WORK ORDER:
In the records below, the line with "You are a computer-use agent. 452x716 pixels." opens the range and the line with "has width=264, height=235." closes it; print that range exactly and nothing else.

# # # # # # #

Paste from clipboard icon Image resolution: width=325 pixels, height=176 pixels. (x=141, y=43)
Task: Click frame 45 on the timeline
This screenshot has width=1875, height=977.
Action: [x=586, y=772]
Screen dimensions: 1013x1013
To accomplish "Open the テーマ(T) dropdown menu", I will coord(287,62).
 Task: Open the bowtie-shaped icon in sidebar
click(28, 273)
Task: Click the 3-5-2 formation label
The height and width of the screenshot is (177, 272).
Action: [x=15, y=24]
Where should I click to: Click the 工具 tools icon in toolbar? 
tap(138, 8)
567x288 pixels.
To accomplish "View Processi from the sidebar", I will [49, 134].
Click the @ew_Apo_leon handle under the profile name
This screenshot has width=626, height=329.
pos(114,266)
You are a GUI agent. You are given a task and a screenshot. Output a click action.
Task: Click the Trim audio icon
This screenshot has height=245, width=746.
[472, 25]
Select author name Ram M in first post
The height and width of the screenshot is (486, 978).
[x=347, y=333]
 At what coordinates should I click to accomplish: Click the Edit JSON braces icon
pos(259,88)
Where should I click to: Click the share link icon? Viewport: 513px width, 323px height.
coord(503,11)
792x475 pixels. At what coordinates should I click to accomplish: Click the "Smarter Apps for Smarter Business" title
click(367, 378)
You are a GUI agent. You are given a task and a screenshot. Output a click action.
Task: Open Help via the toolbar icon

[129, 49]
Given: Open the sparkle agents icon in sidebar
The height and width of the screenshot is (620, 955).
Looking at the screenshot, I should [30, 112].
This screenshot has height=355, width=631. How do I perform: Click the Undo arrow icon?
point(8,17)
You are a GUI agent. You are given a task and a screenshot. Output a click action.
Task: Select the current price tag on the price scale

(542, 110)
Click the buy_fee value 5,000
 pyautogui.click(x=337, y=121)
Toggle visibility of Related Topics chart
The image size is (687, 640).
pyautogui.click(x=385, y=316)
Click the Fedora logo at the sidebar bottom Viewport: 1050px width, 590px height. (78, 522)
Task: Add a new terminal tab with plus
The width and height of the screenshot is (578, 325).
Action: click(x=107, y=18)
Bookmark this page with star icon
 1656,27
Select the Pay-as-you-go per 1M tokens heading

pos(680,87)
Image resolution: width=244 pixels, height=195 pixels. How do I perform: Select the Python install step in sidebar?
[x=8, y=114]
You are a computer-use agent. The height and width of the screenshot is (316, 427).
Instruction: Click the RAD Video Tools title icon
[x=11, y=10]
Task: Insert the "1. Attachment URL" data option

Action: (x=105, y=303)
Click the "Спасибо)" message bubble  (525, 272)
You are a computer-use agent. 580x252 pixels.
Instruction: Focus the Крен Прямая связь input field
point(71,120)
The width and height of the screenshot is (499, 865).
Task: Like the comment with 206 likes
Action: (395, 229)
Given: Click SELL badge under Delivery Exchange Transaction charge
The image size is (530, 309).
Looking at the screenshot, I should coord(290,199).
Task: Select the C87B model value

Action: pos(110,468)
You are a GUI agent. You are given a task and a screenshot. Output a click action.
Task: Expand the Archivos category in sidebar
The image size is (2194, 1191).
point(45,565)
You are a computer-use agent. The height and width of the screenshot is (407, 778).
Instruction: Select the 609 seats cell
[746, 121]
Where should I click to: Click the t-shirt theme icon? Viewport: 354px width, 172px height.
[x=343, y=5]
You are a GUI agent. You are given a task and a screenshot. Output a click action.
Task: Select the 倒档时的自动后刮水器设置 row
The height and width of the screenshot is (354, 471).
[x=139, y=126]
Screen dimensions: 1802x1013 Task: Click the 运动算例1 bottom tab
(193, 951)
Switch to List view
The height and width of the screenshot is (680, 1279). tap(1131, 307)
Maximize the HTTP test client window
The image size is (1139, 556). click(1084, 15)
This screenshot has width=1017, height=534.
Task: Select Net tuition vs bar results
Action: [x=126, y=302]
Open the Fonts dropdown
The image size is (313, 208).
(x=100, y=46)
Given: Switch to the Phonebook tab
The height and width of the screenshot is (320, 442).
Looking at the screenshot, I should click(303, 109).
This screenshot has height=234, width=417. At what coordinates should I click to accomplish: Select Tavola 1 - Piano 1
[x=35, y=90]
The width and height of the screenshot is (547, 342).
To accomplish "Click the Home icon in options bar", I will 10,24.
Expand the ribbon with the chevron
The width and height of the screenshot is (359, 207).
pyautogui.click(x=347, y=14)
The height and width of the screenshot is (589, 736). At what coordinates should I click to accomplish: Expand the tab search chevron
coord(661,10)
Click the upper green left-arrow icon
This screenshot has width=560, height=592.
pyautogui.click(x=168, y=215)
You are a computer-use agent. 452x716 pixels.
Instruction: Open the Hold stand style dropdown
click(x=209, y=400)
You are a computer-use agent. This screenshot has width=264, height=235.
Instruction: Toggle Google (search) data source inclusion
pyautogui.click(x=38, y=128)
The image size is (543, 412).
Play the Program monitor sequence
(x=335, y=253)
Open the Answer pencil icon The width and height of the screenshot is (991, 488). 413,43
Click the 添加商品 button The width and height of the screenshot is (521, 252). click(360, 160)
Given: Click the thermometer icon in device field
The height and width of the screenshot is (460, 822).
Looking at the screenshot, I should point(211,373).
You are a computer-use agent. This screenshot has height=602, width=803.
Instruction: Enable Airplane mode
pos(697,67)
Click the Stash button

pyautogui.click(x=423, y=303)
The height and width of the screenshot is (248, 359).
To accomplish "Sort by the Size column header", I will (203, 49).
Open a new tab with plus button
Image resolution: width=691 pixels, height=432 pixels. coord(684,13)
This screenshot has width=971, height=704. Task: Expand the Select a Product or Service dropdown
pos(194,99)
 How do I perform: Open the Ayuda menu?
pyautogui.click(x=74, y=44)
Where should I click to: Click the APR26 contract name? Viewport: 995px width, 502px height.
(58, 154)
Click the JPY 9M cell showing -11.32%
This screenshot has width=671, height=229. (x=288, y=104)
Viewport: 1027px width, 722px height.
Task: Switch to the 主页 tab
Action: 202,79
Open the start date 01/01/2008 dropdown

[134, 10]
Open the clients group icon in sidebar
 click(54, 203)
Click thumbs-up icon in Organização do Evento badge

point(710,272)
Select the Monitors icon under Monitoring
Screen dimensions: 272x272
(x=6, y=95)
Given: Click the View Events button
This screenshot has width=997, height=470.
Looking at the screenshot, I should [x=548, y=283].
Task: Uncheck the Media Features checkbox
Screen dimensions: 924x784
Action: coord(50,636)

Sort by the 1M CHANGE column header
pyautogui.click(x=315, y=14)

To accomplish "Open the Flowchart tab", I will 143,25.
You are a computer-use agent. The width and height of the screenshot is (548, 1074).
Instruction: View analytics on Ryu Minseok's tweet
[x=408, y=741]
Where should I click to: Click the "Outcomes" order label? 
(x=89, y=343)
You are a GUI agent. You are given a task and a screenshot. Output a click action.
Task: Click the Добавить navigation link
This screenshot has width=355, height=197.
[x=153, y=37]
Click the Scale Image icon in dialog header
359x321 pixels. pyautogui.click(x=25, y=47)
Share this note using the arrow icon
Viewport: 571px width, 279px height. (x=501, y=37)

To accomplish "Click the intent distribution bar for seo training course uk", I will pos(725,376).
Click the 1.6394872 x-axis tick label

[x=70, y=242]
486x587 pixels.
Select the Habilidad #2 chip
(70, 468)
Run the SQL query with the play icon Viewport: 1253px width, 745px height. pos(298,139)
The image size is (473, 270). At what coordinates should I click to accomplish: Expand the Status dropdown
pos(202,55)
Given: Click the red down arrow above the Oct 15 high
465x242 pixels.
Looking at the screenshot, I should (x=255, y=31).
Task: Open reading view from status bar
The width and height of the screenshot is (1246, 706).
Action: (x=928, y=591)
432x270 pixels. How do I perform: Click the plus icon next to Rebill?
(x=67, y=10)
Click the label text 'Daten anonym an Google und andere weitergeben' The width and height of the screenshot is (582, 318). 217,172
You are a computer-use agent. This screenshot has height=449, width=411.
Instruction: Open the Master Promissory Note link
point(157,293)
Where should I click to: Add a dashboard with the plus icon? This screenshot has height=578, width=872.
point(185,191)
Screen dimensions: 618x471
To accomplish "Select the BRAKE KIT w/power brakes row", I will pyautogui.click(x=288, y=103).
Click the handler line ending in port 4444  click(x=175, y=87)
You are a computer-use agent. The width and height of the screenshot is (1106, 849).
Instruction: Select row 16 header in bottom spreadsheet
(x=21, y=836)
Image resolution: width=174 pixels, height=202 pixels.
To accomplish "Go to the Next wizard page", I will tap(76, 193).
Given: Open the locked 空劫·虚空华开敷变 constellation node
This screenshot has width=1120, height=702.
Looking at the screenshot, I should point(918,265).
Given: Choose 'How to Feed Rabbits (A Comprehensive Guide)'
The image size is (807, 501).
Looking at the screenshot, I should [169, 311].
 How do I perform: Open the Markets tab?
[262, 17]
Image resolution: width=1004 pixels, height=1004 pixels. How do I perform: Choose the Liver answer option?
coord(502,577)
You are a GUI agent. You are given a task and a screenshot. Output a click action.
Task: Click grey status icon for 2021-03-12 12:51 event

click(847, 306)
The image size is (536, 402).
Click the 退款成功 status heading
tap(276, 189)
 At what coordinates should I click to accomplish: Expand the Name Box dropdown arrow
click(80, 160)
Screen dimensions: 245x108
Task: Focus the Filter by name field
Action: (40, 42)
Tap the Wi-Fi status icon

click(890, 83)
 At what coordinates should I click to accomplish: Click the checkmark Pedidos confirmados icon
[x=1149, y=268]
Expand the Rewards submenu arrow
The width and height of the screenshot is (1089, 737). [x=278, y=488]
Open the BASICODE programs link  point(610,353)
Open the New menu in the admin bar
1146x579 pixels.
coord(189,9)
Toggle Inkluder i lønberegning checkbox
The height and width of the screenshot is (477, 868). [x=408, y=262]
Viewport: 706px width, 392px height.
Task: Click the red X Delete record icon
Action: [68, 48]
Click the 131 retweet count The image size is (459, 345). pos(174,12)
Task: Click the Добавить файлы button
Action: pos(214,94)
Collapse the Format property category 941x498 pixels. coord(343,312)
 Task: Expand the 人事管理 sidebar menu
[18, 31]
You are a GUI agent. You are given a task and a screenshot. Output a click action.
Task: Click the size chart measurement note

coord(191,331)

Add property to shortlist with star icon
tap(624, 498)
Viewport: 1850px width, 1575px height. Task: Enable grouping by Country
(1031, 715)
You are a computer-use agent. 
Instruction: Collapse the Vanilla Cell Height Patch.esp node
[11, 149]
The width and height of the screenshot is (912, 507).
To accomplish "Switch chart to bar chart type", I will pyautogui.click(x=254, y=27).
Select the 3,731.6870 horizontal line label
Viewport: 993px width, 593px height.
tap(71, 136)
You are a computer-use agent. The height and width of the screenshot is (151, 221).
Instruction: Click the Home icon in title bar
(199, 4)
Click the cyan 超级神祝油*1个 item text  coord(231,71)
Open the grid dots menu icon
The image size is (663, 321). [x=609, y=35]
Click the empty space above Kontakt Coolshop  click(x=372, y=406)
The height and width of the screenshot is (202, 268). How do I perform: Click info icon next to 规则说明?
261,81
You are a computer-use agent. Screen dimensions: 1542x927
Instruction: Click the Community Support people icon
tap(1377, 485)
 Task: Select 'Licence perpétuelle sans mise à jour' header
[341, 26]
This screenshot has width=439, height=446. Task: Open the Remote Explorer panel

# # # # # # #

EXERCISE OUTPUT:
You are a computer-use agent. 452x716 pixels.
Instruction: Open the Hold stand style dropdown
click(x=209, y=400)
You are a computer-use agent. This screenshot has width=264, height=235.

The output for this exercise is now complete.